§ **WRITTEN REQUEST**
Rewrite the listing from the line with "Given: Click the info" up to and including the line with "Looking at the screenshot, I should click(x=490, y=123).", putting "help icon" in place of "info icon" and keeping everything else the same.

Stored data entries:
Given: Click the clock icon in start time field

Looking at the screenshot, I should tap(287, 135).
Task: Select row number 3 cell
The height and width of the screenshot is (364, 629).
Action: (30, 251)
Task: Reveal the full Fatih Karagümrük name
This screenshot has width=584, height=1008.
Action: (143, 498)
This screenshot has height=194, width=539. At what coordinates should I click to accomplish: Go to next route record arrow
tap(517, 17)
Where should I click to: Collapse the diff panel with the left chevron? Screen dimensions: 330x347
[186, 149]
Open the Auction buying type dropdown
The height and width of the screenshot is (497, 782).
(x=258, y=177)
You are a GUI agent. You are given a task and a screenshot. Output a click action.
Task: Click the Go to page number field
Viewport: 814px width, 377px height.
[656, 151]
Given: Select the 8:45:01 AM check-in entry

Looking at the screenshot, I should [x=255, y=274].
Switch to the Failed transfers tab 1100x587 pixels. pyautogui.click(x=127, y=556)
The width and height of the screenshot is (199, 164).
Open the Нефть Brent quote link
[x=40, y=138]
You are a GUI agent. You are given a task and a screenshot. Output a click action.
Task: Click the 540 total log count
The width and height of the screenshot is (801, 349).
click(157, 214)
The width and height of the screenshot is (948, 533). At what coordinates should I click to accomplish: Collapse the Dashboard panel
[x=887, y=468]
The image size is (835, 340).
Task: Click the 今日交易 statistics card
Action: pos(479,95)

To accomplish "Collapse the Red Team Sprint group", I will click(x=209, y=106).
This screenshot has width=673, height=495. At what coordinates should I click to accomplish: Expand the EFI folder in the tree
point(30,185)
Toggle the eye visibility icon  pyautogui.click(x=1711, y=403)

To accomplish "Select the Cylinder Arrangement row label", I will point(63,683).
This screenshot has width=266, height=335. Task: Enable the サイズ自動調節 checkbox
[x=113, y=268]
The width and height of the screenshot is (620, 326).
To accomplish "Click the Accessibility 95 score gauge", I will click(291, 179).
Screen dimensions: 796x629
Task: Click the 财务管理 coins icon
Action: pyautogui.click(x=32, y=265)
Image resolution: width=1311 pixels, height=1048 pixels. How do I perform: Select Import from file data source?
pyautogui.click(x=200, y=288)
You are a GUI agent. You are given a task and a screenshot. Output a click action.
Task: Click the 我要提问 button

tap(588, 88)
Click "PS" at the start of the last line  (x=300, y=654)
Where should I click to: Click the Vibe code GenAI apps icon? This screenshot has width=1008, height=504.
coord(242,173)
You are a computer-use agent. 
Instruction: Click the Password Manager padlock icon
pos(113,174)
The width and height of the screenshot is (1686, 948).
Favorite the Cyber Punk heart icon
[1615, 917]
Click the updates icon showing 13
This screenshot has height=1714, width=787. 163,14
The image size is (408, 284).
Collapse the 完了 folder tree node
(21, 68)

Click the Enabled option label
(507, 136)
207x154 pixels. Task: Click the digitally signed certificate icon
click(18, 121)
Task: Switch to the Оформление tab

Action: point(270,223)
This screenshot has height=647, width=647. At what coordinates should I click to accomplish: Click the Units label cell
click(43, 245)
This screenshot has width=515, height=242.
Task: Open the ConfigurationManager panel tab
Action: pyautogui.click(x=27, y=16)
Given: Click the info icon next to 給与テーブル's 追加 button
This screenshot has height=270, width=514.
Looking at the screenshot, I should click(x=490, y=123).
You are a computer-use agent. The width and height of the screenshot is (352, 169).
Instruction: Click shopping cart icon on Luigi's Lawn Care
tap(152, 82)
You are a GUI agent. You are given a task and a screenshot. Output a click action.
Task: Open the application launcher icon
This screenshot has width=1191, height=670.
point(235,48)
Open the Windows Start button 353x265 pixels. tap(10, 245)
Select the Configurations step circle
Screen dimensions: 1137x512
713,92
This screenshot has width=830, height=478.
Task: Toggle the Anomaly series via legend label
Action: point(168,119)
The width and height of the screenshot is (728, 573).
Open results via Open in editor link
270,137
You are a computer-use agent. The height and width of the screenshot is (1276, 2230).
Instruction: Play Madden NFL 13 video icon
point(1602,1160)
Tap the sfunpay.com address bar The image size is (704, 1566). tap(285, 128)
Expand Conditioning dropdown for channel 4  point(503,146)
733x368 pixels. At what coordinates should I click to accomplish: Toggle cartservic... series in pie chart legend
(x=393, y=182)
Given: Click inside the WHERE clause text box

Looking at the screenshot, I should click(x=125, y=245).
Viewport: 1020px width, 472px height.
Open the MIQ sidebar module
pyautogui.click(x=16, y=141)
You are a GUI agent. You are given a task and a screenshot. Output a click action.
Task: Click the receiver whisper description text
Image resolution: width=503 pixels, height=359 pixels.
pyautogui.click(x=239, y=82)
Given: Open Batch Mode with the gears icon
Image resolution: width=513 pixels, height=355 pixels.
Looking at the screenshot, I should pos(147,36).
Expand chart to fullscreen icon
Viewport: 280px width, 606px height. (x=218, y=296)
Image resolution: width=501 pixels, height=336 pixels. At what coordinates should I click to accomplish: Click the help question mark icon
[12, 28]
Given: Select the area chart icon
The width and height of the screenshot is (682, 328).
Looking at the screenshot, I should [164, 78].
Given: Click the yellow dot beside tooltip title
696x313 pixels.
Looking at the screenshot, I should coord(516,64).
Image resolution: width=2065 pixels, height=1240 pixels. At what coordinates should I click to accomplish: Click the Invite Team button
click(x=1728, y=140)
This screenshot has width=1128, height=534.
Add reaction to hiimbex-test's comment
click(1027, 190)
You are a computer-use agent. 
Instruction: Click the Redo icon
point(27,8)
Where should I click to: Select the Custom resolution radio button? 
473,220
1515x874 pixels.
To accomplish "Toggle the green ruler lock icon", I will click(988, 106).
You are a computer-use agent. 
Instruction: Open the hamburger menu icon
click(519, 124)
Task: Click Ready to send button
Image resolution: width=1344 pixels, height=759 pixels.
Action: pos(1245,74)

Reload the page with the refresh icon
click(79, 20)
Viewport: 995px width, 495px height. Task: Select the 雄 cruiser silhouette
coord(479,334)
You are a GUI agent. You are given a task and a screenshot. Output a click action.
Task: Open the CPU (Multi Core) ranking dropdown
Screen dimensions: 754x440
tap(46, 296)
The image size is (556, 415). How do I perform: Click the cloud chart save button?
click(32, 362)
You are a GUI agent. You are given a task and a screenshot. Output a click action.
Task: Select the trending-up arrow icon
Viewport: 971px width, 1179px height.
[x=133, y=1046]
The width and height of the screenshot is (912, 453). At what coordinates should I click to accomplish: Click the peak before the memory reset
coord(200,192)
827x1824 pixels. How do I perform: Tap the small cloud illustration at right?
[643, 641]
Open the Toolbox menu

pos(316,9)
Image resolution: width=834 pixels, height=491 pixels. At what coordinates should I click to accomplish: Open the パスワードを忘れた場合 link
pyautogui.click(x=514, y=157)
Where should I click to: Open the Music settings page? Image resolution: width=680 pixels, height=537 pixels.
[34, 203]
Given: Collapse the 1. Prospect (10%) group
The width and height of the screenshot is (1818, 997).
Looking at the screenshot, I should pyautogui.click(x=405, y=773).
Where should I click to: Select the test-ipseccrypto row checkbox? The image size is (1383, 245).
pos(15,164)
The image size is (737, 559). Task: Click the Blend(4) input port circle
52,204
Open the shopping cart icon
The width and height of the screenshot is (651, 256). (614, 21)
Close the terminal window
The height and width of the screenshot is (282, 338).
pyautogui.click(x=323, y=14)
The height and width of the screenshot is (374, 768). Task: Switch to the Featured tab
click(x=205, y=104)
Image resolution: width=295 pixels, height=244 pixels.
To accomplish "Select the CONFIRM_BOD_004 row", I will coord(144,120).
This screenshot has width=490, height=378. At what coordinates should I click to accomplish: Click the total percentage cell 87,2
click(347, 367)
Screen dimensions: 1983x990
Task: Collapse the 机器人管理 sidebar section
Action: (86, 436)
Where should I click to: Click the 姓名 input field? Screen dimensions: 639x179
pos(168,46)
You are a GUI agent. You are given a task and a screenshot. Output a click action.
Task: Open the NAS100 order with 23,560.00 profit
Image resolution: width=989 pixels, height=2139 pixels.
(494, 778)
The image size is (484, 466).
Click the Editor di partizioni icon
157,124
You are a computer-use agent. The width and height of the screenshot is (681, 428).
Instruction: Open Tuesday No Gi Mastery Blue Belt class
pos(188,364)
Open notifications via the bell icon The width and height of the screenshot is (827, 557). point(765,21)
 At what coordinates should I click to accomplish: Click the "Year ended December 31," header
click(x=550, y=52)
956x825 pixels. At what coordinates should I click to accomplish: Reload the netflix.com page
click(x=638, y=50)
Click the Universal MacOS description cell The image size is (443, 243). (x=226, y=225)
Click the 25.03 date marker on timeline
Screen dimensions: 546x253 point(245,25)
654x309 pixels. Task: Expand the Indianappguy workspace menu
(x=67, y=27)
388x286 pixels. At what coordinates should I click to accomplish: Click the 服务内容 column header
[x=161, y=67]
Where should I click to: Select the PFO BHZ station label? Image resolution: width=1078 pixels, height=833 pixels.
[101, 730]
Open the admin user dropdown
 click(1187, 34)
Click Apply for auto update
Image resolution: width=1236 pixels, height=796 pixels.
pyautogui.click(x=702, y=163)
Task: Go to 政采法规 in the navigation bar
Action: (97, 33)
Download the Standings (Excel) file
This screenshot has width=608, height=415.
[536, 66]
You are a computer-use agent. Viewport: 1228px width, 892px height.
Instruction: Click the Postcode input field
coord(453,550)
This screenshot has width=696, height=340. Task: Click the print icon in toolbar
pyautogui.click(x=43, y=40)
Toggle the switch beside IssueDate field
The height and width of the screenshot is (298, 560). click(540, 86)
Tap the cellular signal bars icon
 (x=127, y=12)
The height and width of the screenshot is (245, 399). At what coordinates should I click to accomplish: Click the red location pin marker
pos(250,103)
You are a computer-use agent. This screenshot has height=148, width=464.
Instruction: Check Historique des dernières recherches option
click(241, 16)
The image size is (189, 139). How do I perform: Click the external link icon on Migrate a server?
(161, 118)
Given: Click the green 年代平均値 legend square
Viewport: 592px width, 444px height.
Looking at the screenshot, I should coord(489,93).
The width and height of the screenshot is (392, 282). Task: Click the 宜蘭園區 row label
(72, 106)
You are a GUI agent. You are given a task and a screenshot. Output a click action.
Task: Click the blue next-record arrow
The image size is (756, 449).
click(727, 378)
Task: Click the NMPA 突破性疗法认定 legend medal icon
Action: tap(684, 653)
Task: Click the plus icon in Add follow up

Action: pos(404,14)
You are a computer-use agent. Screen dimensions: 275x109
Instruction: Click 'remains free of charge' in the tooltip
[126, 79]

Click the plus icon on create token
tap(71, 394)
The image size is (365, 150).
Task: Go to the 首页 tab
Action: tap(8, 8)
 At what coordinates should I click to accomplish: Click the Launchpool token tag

§ **TASK OUTPUT**
Given: Click the help icon next to 給与テーブル's 追加 button
This screenshot has height=270, width=514.
Looking at the screenshot, I should click(x=490, y=123).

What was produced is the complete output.